* Problem details: Rewrite the data below as a JSON list of strings, one string per line, with blank lines dropped. Omit the pictures from your answer.

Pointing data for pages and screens

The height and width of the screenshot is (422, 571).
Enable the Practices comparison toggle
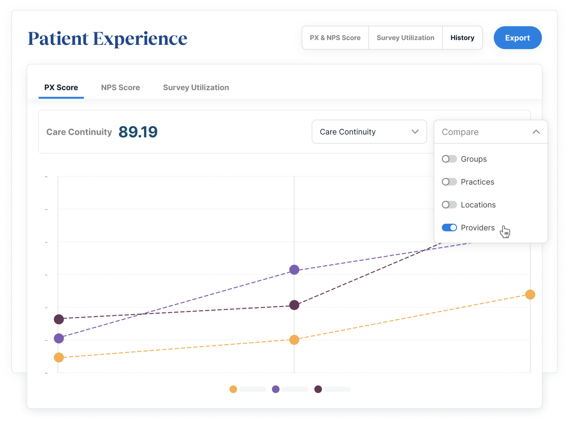pos(449,182)
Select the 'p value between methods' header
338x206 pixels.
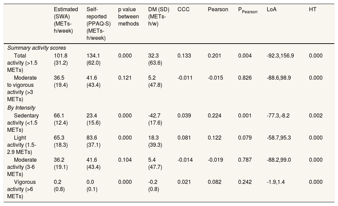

* Solution to the problem:
[
  "The height and width of the screenshot is (422, 571).",
  "Enable the Practices comparison toggle",
  "pos(449,182)",
  "Select the 'p value between methods' header",
  "338x206 pixels."
]